You need to be careful that you're not misunderstanding the situation, because
if you go public and find out you're mistaken they could sue you out of
existence for libel.

What you could do is present the data (say in the form of an industry analysis
comparing the industry players) including case studies showing what their
client are receiving and publish it.

You could then send it around to their clients (X is what you're receiving
from Y, you could be receiving Z from us). And let the client make the
deduction that they're being scammed and not getting what they paid for.

------
vgurgov
Thanks for all the feedback. I guess i posted op in a hurry and my points were
not clear. 1) Know for sure that they are misleading their clients.

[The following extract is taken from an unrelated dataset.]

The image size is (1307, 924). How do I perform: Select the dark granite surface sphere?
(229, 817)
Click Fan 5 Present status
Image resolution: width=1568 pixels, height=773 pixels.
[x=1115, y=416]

We know
how this industry works very well and we collected all evidence. 2) Scam is
like this. They are saying to clients that they will get bananas and charge
charge them for bananas. Market price for bananas in this industry is 20-30
cents. In fact they are shipping them peanuts with price of 7 cents at most.
In fact they are selling them very bad peanuts that cost even less and noone
really wants them.

------
MattBearman
I think people maybe misunderstanding the original post (either that or I am).

My understanding is that their competitor offers 2 products, a basic and a
premium (this is an example, I've no idea how many products their competitor
offers).

The scam is that the people paying for the premium service are only getting
basic. Ie, they would get exactly the same service if they were paying for the
basic.